* What you will do:
1) Do these statements agree with the passage on adolescent ketamine therapy at Klarity? For each, answer yes or no and quote the deciding words. (a) Klarity uses ketamine as a first-line intervention. (b) The adolescent consult draws on anesthesia perspectives. (c) The safety screening checks for eating disorders.
2) According to the passage on adolescent ketamine therapy at Klarity, what does the family readiness assessment gauge?
3) Continue the passage on adolescent ketamine therapy at Klarity from where it stops.

* Given passage:

How Klarity physicians evaluate adolescents for ketamine-assisted therapy, the infusion cadence families can expect, and the safety measures that keep every series closely monitored.
Why teens reach Klarity
Families typically arrive at Klarity after two or more medication trials, months of therapy, or hospitalization have failed to unlock sustainable progress. We see adolescents wrestling with severe depressive episodes, school refusal, self-harm ideation, and trauma-linked anxiety that no longer responds to conventional care. Ketamine is never a first-line intervention; it is a precision tool we consider when there is a clear medical history, committed family support, and a collaborative outpatient team ready to help with integration.
Our evaluation framework
The adolescent pathway begins with a multi-disciplinary consult that includes psychiatry, anesthesia, and psychology perspectives. Every candidate receives:
- Comprehensive chart review covering prior medications, therapy notes, lab panels, and neuropsychological testing.
- Family readiness assessment that gauges home stability, caregiver participation, and the ability to complete integration assignments between infusions.
- Safety screening for cardiovascular health, substance use, eating disorders, or conditions that may be exacerbated by dissociation.

* Supplied information:

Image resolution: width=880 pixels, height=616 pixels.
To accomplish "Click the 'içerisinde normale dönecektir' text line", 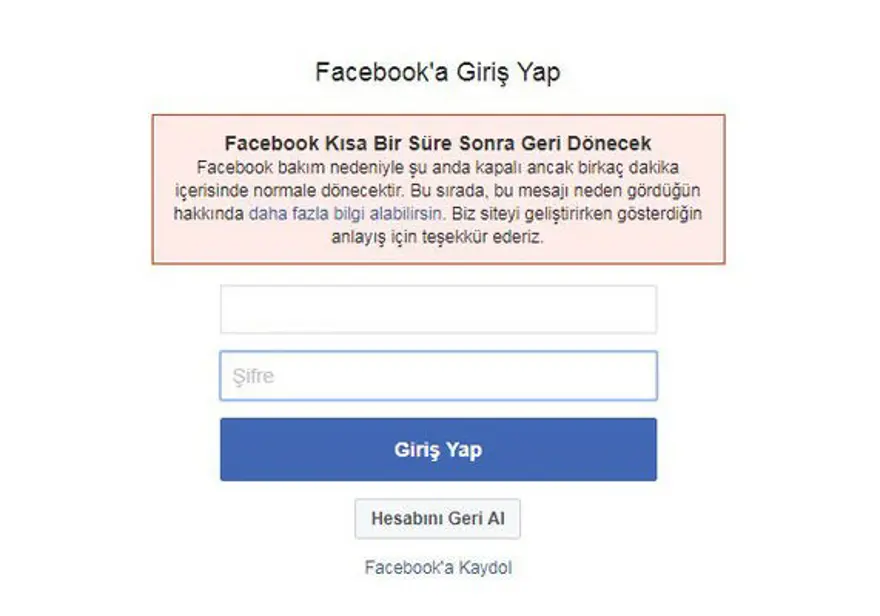I will [x=289, y=191].
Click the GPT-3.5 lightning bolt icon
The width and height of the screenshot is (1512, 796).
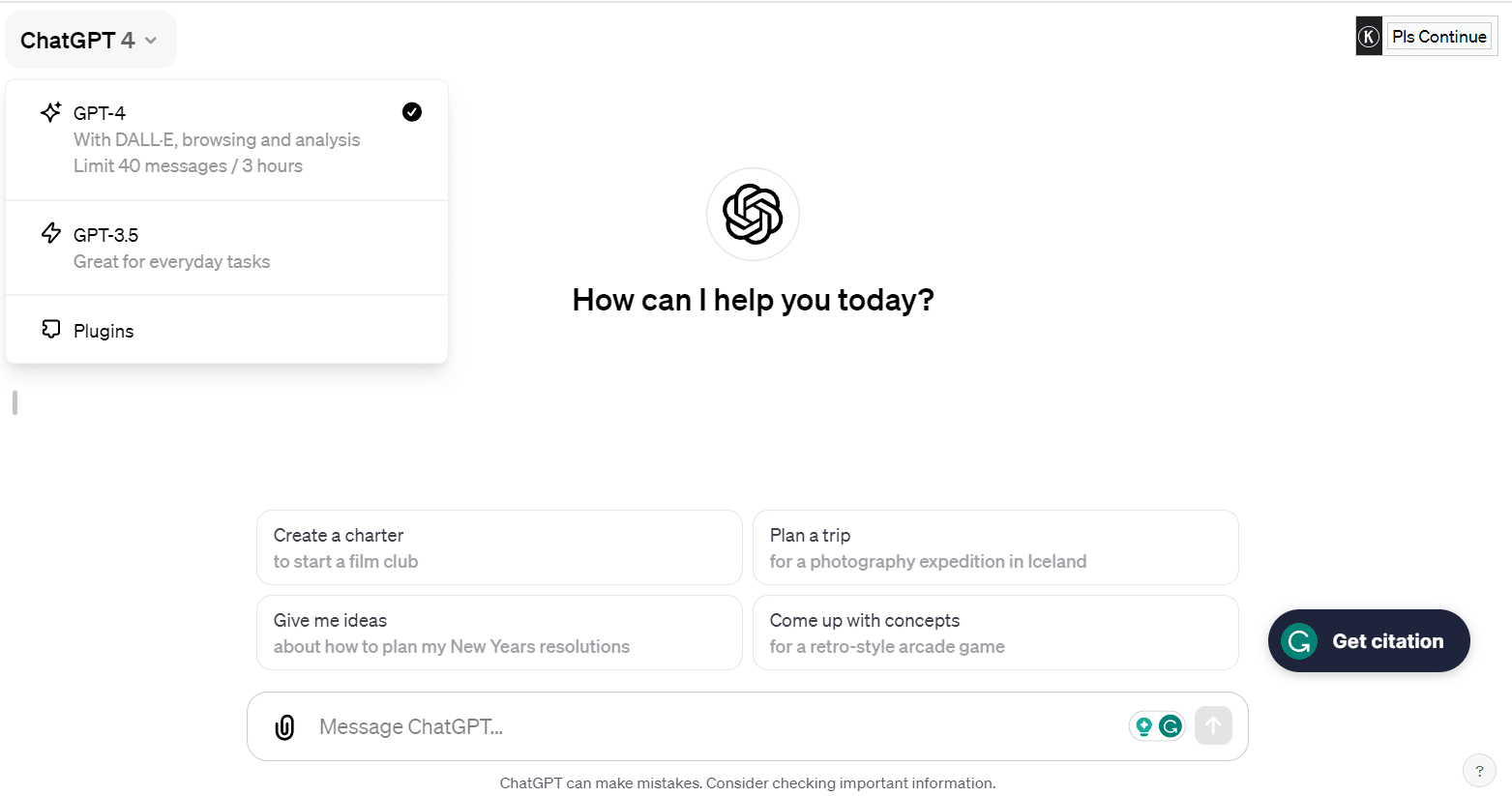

* List of answers:
1)
(a) No: "Ketamine is never a first-line intervention"
(b) Yes: "includes psychiatry, anesthesia, and psychology perspectives"
(c) Yes: "Safety screening for cardiovascular health, substance use, eating disorders, or conditions that may be exacerbated by dissociation."

2) It gauges home stability, caregiver participation, and the ability to complete integration assignments between infusions.

3)
Set clear intentions
Teens who can articulate their goals—even if it is simply “I want to feel okay getting out of bed”—tend to navigate the experience with more agency. We coach families to define success markers together before we schedule the first infusion.
Inside the infusion series
A standard Klarity course includes six IV infusions delivered over two weeks, each tailored to the teen’s weight, symptom profile, and cardiovascular response. Sessions unfold in private suites equipped with ambient lighting, noise control, and somatic tools that keep the nervous system grounded. Continuous monitoring of heart rate, blood pressure, and oxygen saturation allows our anesthesia team to adjust the infusion rate in real time.
Between sessions, families receive structured prompts to reinforce insights, track mood data, and flag side effects. Teens also meet with Klarity integration coaches—clinicians trained to convert the neuroplastic “open window” into pragmatic behavioral shifts that align with their school, social, and family environments.
What families notice
The majority of parents report improved sleep, reduced emotional volatility, and re-engagement with school or hobbies after the fourth infusion. Because we pair ketamine with ongoing therapy and, when appropriate, medication optimization, we are able to extend gains beyond the initial eight-week arc. Every milestone is logged in Klarity’s measurement-based care dashboard so the broader care team can course-correct early if symptoms re-emerge.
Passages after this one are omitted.